SEZIONE DEL TESTO:
# # # # # # #

Più specificamente, la principale attenzione dei media statunitensi è stata riservata al modo in cui l’amministrazione Obama gestirebbe la “crisi” all’ONU, inevitabilmente descritto come un aspetto delle presunte “tensioni che intorbidano la regione”. Pochissima riflessione è riservata a chiedersi se la mossa della dirigenza palestinese sia parte di una strategia più ampia per uscire dalla disastrosa stasi del quadro di Oslo o a quali possibilità potranno emergere dai potenziali risultati all’ONU. Le domande preferite hanno a che vedere con gli effetti sulle elezioni presidenziali del 2012, compresa la famosa domanda sul “voto ebraico”, variazioni della quale sembrano restare eternamente fresche e interessanti per i giornalisti e i redattori statunitensi. Persino il ruolo giocato dal dibattito all’ONU nei risultati delle recenti elezioni speciali nel distretto congressuale di Brooklyn in precedenza rappresentato dall’incapace Anthony Weiner sembrano avere per i media USA un interesse maggiore del potenziale effetto di tale dibattito sulle vite dei palestinesi.
Sconvolgente ma non sorprendente: la lunga lotta per l’autodeterminazione e la giustizia palestinese non ha mai svolto un gran ruolo nella narrazione dominante del “conflitto” come viene raccontato negli Stati Uniti. Come ha detto recentemente Joseph Massad, “l’unica interesse argomento è sempre stato quello degli interessi di Israele” e tali interessi sono semplicemente e indiscutibilmente collegati, in questa narrazione, agli interessi degli Stati Uniti.
Il punto, in questo momento, non è di esprimere semplicemente indignazione per questo stato di cose. Poiché questo momento offre alcune opportunità per fare il punto sulla situazione attuale di questa narrazione dominante del “conflitto” e idealmente, per quelli tra noi interessati alle questioni della giustizia e della solidarietà, per ripensare conformemente la nostra strategia.
Un aspetto che colpisce nella copertura del dibattito all’ONU è il modo in cui è stato inserito in una situazione più ampia in cui lo stato d’Israele è descritto come “assediato” e “isolato”. Il titolo del recente articolo di Ethan Bronner sul New York Times, che mette insieme il dibattito all’ONU con le proteste all’ambasciata israeliana al Cairo e i passi diplomatici compiuti dalla Turchia in seguito al recente Rapporto Palmer, è esplicito a proposito di questo presunto stato d’assedio: “Oltre il Cairo, Israele avverte un più vasto assedio” (può valer la pena di notare che l’articolo è stato pubblicato l’11 settembre). John Heileman, in un articolo della rivista New York, utilizza un linguaggio quasi identico a quello usato da Bronner: “Con il Medio Oriente che evidentemente precipita a capofitto nella crisi, Israele si trova sempre più isolato, bersagliato e assediato: la sua ambasciata al Cairo invasa dai dimostranti egiziani, le sue relazioni con la Turchia a brandelli, la sua continua occupazione dei territori palestinesi (e l’espansione degli insediamenti al loro interno) oggetto di vasto sdegno internazionale.”

# # # # # # #

MATERIALE DI PARTENZA:
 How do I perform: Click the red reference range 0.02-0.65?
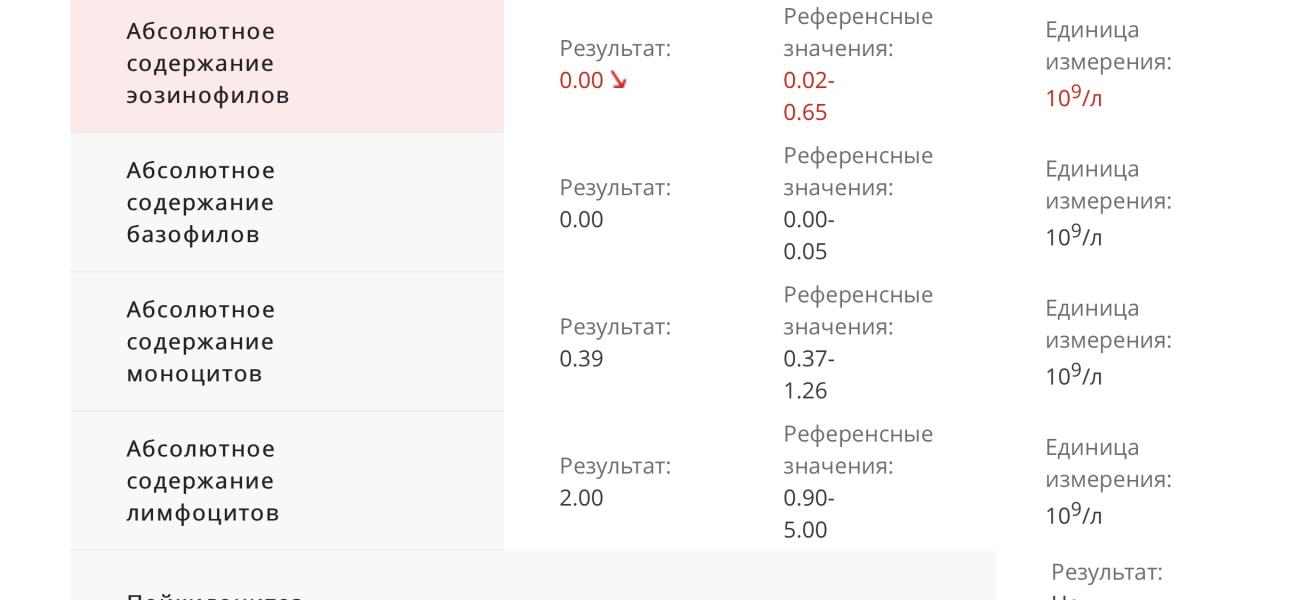click(808, 97)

# # # # # # #

AZIONI RICHIESTE:
1. Riporta il tratto del testo che va da "Sconvolgente ma non" fino a "degli Stati Uniti.", rinominando "Stati Uniti" in "USA".
2. Indica se ciascuna affermazione concorda con il testo, rispondendo sì o no e citando testualmente le parole che lo stabiliscono. (a) L'articolo di Ethan Bronner è stato pubblicato l'11 settembre. (b) John Heileman ha scritto il suo articolo per il New York Times. (c) Il distretto congressuale di Brooklyn era in precedenza rappresentato da Anthony Weiner.
Per rispondere ci si basa soltanto sul testo, non sulle righe.

RISPOSTE:
1.
Sconvolgente ma non sorprendente: la lunga lotta per l’autodeterminazione e la giustizia palestinese non ha mai svolto un gran ruolo nella narrazione dominante del “conflitto” come viene raccontato negli USA. Come ha detto recentemente Joseph Massad, “l’unica interesse argomento è sempre stato quello degli interessi di Israele” e tali interessi sono semplicemente e indiscutibilmente collegati, in questa narrazione, agli interessi degli USA.

2.
(a) Sì: "l’articolo è stato pubblicato l’11 settembre".
(b) No: "John Heileman, in un articolo della rivista New York".
(c) Sì: "nel distretto congressuale di Brooklyn in precedenza rappresentato dall’incapace Anthony Weiner".